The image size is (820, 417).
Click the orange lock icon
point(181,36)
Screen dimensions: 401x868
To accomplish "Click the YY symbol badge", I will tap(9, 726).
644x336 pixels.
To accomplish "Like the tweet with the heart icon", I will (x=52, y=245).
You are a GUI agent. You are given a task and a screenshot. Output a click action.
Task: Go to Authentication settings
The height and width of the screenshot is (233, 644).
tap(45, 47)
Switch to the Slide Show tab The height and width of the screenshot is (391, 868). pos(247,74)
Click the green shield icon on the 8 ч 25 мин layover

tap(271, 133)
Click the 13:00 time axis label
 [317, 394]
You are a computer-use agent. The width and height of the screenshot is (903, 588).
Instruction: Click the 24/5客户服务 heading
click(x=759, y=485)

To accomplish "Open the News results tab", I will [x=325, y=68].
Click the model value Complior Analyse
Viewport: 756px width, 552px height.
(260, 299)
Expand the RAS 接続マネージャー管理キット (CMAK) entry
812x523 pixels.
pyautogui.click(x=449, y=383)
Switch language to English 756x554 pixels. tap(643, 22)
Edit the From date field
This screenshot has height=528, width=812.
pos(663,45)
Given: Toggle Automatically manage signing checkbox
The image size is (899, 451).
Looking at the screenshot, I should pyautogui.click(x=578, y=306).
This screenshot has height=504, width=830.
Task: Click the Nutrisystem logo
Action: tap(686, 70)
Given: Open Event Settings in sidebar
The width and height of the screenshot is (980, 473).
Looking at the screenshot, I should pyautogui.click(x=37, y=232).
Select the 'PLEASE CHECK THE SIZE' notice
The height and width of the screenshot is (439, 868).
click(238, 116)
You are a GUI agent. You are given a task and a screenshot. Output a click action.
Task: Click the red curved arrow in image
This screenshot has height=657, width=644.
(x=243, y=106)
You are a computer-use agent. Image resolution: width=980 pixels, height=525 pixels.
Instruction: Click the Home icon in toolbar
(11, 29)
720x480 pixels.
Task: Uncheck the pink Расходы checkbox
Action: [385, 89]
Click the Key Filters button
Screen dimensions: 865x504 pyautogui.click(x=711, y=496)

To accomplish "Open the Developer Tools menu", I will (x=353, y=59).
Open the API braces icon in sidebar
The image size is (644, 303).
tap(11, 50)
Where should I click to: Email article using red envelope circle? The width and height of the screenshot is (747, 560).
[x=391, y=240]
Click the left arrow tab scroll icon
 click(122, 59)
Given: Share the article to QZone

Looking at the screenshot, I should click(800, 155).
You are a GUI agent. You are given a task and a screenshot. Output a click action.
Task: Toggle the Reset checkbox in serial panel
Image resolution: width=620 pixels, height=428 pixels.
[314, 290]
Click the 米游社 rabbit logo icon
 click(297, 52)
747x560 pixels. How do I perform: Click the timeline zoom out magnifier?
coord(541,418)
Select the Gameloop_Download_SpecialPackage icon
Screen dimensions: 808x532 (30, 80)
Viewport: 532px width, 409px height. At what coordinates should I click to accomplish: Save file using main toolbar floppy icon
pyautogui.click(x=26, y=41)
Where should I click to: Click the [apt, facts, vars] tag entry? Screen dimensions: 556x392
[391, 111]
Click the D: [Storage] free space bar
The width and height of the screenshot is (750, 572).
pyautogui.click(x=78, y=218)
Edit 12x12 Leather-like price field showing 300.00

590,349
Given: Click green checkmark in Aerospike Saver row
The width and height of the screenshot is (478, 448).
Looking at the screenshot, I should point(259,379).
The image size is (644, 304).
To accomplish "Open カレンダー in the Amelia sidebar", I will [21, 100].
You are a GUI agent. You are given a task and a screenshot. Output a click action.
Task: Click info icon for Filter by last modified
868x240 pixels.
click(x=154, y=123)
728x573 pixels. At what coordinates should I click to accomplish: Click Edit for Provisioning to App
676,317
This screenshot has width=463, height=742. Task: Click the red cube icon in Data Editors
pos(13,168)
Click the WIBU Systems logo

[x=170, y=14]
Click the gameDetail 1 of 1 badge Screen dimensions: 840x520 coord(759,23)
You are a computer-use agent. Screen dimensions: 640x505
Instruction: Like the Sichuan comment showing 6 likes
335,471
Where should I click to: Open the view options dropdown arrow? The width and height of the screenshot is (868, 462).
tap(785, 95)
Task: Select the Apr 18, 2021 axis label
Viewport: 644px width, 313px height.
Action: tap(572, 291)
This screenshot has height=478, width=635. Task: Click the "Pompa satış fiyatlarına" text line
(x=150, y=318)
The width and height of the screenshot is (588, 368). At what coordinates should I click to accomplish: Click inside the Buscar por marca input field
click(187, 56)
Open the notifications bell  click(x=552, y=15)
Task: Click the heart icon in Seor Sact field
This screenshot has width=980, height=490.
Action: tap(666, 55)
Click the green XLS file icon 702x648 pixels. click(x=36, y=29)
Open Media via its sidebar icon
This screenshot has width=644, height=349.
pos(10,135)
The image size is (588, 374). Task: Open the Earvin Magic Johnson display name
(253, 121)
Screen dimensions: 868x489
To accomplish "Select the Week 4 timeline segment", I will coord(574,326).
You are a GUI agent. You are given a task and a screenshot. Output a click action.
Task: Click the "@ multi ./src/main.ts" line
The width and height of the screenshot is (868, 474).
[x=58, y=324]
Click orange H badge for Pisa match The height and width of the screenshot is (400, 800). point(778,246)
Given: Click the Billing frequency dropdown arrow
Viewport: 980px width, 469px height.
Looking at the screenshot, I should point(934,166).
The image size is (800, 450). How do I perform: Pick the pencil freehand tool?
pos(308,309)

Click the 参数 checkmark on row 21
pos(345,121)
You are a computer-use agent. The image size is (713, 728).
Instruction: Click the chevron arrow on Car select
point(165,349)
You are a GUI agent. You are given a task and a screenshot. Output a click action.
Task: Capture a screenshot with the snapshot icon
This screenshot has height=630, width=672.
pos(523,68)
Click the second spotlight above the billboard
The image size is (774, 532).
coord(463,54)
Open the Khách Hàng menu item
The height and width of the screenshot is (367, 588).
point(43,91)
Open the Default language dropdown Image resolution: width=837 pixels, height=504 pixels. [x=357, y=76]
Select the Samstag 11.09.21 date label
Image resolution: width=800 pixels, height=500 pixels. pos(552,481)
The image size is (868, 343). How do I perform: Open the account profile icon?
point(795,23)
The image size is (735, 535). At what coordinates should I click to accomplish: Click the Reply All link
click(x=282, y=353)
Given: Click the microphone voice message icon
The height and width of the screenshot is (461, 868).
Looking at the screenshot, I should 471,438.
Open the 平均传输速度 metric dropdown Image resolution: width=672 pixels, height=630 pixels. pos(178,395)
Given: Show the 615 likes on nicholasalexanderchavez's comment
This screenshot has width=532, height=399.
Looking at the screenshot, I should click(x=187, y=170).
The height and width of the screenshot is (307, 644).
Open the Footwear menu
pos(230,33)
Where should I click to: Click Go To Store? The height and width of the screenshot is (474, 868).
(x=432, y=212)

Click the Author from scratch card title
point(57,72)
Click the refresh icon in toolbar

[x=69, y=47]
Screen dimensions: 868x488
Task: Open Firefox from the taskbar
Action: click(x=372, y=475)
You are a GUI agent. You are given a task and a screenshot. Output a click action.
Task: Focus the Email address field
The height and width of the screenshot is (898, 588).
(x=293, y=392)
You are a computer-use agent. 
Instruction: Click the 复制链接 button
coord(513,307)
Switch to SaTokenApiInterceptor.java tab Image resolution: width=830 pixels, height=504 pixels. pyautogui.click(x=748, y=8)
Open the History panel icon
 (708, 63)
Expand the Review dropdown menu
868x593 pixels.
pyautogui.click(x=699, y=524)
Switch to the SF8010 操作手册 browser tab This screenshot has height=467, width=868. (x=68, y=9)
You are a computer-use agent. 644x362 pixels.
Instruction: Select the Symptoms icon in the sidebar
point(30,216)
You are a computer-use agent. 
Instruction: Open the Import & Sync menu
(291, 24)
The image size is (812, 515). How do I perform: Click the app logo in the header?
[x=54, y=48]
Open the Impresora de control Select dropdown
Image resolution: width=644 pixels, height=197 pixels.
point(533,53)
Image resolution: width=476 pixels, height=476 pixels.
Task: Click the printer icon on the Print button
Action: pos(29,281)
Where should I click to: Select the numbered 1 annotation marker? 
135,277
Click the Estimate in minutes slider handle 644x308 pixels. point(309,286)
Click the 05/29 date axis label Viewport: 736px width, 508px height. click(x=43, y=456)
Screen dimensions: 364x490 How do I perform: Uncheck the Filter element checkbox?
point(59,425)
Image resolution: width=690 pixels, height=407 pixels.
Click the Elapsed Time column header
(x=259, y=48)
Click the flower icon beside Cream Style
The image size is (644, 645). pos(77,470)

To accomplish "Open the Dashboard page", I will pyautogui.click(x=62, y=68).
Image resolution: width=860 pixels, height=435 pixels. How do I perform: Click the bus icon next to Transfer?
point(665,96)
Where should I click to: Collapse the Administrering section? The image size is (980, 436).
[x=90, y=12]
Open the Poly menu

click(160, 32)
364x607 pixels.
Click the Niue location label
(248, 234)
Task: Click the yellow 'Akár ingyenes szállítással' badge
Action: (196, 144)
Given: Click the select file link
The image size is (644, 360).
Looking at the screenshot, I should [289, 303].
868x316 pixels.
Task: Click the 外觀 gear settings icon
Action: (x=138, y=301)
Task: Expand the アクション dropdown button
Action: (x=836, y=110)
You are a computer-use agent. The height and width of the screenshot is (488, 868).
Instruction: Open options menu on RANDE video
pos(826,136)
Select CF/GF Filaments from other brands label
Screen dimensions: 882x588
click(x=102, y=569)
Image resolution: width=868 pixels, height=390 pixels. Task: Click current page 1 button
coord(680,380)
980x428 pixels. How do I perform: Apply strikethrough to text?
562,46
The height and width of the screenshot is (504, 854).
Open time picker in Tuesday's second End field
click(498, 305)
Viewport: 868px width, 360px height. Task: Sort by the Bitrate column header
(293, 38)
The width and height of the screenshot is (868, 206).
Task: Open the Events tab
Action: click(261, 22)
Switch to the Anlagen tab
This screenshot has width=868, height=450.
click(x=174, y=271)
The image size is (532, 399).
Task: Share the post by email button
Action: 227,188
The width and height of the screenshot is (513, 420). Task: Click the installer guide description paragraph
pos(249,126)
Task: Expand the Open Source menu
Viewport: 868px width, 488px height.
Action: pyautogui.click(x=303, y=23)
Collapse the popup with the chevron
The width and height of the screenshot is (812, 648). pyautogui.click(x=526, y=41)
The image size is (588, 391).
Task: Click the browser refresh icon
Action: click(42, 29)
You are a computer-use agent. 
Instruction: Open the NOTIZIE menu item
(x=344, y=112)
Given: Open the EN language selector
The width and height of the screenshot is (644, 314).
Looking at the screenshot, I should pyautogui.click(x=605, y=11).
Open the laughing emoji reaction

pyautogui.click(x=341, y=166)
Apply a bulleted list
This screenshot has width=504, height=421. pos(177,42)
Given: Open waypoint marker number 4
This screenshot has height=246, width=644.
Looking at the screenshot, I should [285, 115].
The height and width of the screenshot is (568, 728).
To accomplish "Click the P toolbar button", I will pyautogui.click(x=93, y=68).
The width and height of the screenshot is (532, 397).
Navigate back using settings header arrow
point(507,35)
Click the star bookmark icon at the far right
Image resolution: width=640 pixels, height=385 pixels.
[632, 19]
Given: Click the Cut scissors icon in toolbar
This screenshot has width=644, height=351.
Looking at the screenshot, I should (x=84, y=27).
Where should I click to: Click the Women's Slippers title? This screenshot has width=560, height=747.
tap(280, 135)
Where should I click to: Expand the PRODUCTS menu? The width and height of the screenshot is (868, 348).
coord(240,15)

● ● ● ● ● ● ●

Work to complete:
Go through the data, and copy each line in which the word "Toggle" appears.

Problem solution:
Given: Toggle Automatically manage signing checkbox
Task: Toggle the Reset checkbox in serial panel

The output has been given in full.